In a number of landmark judgments, our Supreme Court has quoted the Encyclopedia Britannica on the social goals of modern city planning: orderly arrangement of areas: residential, business, industrial, etc; efficient system of circulation/transport; optimum standards: plot size, sunlight, green spaces, parking, building spacing; safe, sanitary and comfortable housing; recreation, schools and community services; water supply, sewerage, utilities and public services.

Further, analysing the interests of developers and builders (who some erroneously consider ‘stakeholders’ in the urban development process), Britannica goes on to say: “Zoning and sub-division controls. … It was realised [in the US], after bitter experience with suburban land speculations in the 1920s, that the interest of the owner and developer of raw land is sometimes temporary and purely financial, while the urban community must live with the results for generations afterward.”

A thorn in the side of builders/developers and their government patrons countrywide is the aerodrome-safeguarding requirements of the Civil Aviation Authority (CAA). Within a radius of about 15km of an airport runway, and above an increasing height up to 155 metres (less than 40 stories), no obstruction can be erected. Consequently, proposed buildings within these limits have to obtain NOCs from the CAA before proceeding to other government approvals.

In Karachi, the three aerodromes at Jinnah International, Faisal and Mauripur Air Force bases have thrown a spanner into the works of many ambitious entrepreneurs, e.g., the 47-storey ‘I.T. Tower’ at Civic Centre became unviable in 2008 when the CAA approved only 38 floors.

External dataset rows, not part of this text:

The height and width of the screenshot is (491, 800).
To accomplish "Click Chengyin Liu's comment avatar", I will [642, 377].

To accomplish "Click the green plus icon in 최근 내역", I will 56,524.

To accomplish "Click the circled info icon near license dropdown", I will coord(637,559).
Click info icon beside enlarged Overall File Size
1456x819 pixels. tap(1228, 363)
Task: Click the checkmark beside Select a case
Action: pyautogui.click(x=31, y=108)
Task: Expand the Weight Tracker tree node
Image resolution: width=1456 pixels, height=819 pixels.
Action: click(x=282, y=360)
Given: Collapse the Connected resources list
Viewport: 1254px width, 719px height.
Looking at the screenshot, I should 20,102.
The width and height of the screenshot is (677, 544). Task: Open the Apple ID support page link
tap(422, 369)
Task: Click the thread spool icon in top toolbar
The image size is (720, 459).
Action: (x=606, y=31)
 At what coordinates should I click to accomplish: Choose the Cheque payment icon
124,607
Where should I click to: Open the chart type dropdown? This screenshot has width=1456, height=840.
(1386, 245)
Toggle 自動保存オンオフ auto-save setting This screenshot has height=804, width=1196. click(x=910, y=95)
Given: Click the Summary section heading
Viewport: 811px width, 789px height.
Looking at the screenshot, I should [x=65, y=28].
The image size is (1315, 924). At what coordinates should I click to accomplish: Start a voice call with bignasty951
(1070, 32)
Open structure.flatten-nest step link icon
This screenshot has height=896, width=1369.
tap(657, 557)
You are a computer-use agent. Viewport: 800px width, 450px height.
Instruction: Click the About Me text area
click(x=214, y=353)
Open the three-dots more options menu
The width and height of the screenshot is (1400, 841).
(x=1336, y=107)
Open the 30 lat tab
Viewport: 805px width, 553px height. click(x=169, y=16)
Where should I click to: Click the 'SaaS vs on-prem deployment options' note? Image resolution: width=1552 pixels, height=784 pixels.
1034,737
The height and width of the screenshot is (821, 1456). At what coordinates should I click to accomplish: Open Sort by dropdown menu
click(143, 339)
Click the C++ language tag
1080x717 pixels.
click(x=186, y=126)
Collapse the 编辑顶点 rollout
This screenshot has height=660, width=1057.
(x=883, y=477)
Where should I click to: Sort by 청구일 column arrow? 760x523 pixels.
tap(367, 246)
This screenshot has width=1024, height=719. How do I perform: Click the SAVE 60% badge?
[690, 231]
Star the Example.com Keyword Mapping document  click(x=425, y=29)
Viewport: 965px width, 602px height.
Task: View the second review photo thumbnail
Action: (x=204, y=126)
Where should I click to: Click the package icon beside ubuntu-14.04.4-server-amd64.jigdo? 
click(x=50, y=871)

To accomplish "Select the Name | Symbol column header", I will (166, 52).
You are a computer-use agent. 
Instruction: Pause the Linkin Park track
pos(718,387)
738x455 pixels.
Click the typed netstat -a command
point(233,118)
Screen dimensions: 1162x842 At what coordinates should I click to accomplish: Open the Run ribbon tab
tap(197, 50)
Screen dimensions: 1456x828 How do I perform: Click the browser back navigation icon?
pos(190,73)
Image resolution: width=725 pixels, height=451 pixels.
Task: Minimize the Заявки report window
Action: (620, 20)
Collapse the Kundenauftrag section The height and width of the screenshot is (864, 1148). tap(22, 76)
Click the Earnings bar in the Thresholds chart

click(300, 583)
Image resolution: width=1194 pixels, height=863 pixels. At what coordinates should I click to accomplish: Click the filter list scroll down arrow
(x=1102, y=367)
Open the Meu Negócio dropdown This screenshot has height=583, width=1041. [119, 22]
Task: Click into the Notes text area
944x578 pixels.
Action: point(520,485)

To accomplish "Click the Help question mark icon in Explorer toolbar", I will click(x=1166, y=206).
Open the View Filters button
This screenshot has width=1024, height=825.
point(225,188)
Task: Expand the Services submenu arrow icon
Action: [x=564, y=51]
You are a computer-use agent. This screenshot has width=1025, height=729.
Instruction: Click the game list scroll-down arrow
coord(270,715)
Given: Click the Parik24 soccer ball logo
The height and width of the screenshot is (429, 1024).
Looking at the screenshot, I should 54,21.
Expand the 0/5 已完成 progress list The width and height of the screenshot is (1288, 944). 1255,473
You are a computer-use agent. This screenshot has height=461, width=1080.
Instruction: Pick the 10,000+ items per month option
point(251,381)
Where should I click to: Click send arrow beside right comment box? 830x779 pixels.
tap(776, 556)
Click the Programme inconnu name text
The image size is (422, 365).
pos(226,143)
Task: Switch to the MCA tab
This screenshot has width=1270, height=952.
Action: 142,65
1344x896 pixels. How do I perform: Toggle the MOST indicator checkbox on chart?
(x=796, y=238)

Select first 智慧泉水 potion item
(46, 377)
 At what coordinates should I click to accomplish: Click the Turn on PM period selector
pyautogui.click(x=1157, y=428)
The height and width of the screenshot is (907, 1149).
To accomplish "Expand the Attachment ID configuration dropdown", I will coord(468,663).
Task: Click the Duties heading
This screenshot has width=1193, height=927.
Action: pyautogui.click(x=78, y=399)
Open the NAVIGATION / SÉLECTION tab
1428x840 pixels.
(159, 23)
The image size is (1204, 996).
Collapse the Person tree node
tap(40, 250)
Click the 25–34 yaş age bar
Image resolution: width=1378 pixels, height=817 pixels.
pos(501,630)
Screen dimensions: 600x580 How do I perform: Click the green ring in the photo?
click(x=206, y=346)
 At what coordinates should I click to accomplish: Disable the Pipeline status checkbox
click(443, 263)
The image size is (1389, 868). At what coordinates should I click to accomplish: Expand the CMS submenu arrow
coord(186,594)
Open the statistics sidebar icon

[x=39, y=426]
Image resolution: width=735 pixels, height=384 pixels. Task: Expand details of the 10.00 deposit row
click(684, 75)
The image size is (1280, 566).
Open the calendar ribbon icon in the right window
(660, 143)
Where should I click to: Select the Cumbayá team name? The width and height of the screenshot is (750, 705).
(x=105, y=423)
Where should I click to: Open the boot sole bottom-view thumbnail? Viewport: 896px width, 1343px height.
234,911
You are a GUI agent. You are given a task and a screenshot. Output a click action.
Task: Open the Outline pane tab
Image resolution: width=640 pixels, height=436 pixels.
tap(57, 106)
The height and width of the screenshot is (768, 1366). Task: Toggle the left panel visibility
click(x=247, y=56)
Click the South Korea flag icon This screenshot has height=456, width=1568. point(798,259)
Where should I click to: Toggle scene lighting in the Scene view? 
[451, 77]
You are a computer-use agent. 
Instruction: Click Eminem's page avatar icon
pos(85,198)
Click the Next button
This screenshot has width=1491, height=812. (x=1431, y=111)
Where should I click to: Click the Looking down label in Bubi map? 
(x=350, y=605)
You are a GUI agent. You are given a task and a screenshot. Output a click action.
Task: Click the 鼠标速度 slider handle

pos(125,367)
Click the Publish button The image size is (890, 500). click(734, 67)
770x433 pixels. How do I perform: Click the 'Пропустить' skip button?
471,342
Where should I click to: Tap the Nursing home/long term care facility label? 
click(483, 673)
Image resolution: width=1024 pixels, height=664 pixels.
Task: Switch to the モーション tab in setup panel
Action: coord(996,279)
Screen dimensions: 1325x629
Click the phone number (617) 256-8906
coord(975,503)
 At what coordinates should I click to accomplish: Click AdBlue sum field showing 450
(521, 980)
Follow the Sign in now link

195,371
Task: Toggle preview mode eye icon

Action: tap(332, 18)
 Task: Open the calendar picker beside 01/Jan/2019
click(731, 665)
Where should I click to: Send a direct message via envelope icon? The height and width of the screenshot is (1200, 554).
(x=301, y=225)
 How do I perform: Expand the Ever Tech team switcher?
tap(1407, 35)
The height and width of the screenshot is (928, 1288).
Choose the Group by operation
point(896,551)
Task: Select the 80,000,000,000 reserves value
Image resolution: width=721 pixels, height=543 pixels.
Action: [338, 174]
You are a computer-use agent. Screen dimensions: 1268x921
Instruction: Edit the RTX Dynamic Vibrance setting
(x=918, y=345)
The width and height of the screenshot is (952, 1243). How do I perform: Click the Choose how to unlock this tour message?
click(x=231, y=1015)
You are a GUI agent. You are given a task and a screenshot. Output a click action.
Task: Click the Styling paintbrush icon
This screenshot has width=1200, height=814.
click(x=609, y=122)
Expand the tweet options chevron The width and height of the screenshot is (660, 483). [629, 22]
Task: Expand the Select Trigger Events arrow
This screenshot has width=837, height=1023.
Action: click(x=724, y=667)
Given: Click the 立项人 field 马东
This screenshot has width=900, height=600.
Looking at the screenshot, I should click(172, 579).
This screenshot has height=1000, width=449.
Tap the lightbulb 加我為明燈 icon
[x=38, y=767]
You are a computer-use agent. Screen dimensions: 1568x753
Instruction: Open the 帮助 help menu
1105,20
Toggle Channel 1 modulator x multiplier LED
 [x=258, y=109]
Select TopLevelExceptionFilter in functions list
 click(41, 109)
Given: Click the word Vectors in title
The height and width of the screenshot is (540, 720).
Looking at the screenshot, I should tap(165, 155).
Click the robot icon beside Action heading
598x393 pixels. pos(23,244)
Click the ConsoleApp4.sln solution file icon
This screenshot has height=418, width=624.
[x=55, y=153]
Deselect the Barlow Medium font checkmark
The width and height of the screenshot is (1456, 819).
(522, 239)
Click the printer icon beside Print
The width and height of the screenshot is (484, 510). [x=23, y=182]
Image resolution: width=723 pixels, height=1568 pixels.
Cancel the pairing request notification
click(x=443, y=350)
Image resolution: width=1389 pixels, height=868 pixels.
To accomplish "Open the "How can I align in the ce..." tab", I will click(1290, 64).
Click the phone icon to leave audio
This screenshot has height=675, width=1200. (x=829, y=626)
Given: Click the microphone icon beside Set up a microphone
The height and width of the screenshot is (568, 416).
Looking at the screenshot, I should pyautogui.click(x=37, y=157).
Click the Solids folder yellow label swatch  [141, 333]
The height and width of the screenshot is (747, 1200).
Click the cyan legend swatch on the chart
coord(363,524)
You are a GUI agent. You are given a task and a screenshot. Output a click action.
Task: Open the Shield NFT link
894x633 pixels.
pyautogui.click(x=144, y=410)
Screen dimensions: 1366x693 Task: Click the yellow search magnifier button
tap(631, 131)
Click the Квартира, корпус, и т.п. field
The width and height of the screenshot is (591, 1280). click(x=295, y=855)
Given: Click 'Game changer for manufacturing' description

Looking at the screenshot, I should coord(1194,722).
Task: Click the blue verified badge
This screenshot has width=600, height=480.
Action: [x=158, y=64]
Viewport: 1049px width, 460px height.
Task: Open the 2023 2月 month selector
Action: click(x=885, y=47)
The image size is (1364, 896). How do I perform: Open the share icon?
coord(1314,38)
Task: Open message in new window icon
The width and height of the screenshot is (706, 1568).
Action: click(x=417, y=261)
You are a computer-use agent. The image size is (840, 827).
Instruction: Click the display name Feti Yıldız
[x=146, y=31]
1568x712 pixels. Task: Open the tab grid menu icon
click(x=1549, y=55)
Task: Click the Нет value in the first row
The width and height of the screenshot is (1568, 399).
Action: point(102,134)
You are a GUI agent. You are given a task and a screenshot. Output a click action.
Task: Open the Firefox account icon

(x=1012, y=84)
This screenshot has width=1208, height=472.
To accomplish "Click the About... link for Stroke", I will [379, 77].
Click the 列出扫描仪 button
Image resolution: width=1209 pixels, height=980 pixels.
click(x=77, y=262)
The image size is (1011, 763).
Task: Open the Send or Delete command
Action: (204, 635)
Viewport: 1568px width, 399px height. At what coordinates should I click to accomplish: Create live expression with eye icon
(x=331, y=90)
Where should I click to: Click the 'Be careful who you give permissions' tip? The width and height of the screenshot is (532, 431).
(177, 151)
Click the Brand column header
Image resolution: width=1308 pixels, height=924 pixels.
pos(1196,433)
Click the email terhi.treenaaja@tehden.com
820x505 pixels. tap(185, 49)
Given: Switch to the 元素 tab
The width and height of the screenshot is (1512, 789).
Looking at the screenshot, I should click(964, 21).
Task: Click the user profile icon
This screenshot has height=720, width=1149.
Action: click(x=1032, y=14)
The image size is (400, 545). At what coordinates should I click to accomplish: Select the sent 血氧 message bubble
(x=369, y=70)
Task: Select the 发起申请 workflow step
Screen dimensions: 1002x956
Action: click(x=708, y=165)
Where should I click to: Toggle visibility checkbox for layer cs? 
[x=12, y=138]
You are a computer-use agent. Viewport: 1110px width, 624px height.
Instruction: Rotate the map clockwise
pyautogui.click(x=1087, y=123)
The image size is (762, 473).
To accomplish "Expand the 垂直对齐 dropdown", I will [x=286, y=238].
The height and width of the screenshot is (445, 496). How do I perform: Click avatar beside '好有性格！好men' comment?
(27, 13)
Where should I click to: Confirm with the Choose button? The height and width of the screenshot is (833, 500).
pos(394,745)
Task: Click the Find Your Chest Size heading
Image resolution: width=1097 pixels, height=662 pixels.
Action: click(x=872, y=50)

There are movers and shakers in Pakistan whose plots in Karachi (which they wish to exploit to the maximum) fall within the affected radii of these aerodromes. Last week at a meeting convened at the presidency, CAA officials had to reluctantly insist that, firstly, even government buildings could not override these requirements, and secondly, the NOCs, under International Civil Aviation Organisation rules, could not be issued by the SBCA. If this were done, international flights (the few that remain) would refuse to come to Karachi because of flight hazards.

A seminar in Karachi this past Thursday had a sizable group of architects, engineers, town-planners, environmentalists and concerned citizens recommending to the government that the urban-planning of Sindh’s cities be based on the original architects’ committee’s submissions, be carried out by master-planning experts not by a building control agency, be kept simple and realistic, be done at the local level and not by Islamabad, cater to all residents (especially the ever-increasing over 60 per cent katchi abadi groups) not just the two per cent super-rich, and be provided requisite utilities and physical/social infrastructure in advance.

As remarked one participant, we cannot build castles on dung heaps.